Elsie is a village in Perkins County, Nebraska, United States. As of the 2020 census, Elsie had a population of 102.
==History==
Elsie was established in about 1887 when the Chicago, Burlington and Quincy Railroad was extended to that point. Elsie was the name of the daughter of CB&Q president Charles Elliott Perkins. Several of Elsie's streets were given railroad-related names such as Burlington, Chicago, Perkins, and Quincy.

==Geography==
According to the United States Census Bureau, the village has a total area of 0.17 sqmi, all land.

==Demographics==

Historical population
| Census | Pop. | Note | %± |
| 1920 | 201 |  | — |
| 1930 | 262 |  | 30.3% |
| 1940 | 223 |  | −14.9% |
| 1950 | 219 |  | −1.8% |
| 1960 | 198 |  | −9.6% |
| 1970 | 125 |  | −36.9% |
| 1980 | 133 |  | 6.4% |
| 1990 | 153 |  | 15.0% |
| 2000 | 139 |  | −9.2% |
| 2010 | 106 |  | −23.7% |
| 2020 | 102 |  | −3.8% |
U.S. Decennial Census

===2010 census===
As of the census of 2010, there were 106 people, 46 households, and 28 families residing in the village.

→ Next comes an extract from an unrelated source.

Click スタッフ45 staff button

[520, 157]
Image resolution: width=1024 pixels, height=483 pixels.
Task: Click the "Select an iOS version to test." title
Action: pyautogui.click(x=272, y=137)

The population density was 623.5 PD/sqmi. There were 64 housing units at an average density of 376.5 /sqmi. The racial makeup of the village was 89.6% White, 9.4% from other races, and 0.9% from two or more races. Hispanic or Latino of any race were 8.5% of the population.

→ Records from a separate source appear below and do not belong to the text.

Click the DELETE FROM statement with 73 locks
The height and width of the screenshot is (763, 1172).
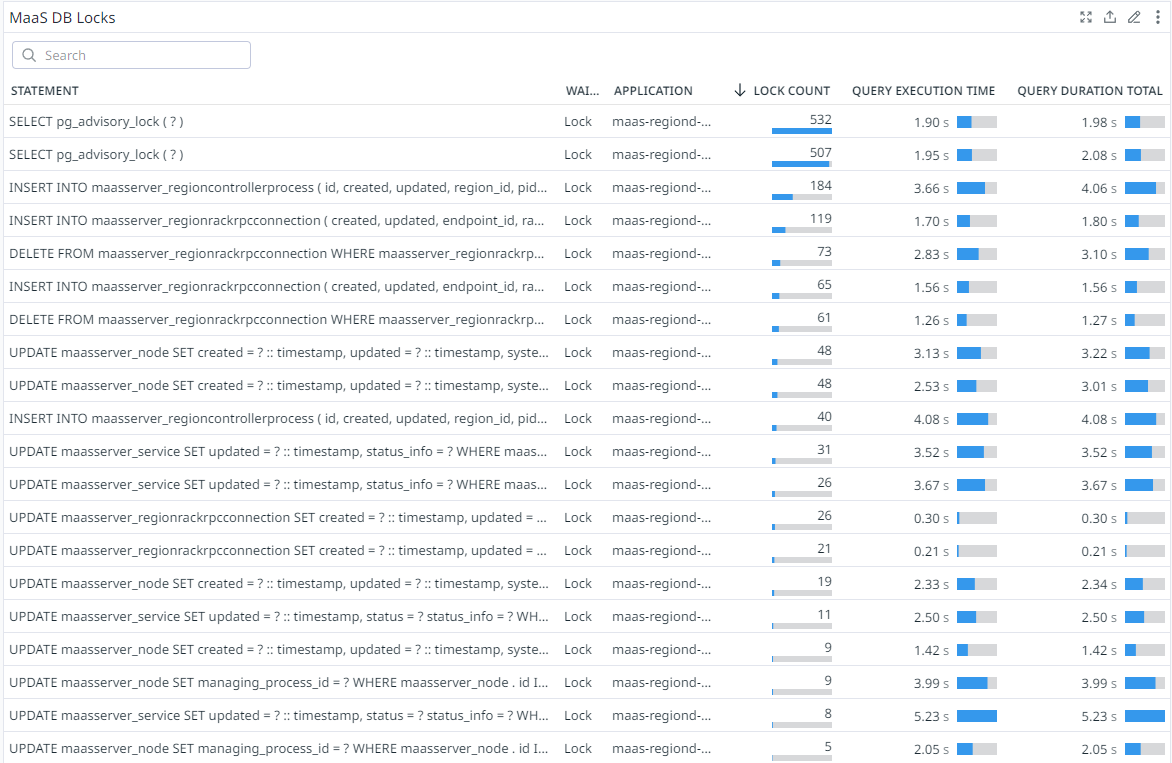pos(278,254)
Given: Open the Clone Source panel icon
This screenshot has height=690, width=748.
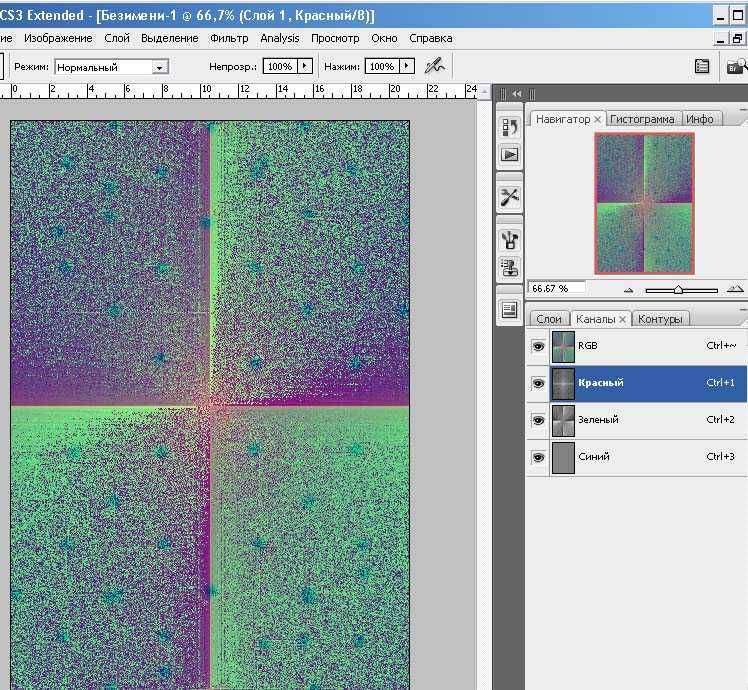Looking at the screenshot, I should [510, 268].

There were 46 households, of which 32.6% had children under the age of 18 living with them, 54.3% were married couples living together, 4.3% had a female householder with no husband present, 2.2% had a male householder with no wife present, and 39.1% were non-families. 37.0% of all households were made up of individuals, and 17.4% had someone living alone who was 65 years of age or older. The average household size was 2.30 and the average family size was 3.11.

The median age in the village was 39.5 years. 29.2% of residents were under the age of 18; 4.8% were between the ages of 18 and 24; 20.7% were from 25 to 44; 33% were from 45 to 64; and 12.3% were 65 years of age or older. The gender makeup of the village was 52.8% male and 47.2% female.

===2000 census===
As of the census of 2000, there were 139 people, 57 households, and 38 families residing in the village. The population density was 809.1 PD/sqmi. There were 69 housing units at an average density of 401.7 /sqmi. The racial makeup of the village was 98.56% White, 0.72% Native American, and 0.72% from two or more races.

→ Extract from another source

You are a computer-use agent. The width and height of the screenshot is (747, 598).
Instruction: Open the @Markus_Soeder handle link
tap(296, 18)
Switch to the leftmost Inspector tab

There were 57 households, out of which 36.8% had children under the age of 18 living with them, 61.4% were married couples living together, 7.0% had a female householder with no husband present, and 31.6% were non-families. 31.6% of all households were made up of individuals, and 15.8% had someone living alone who was 65 years of age or older. The average household size was 2.44 and the average family size was 3.08.

In the village, the population was spread out, with 29.5% under the age of 18, 6.5% from 18 to 24, 24.5% from 25 to 44, 24.5% from 45 to 64, and 15.1% who were 65 years of age or older. The median age was 40 years. For every 100 females, there were 107.5 males. For every 100 females age 18 and over, there were 88.5 males.

As of 2000 the median income for a household in the village was $43,000, and the median income for a family was $50,625. Males had a median income of $30,750 versus $15,833 for females. The per capita income for the village was $22,813. There were 5.9% of families and 4.7% of the population living below the poverty line, including 5.4% of under eighteens and none of those over 64.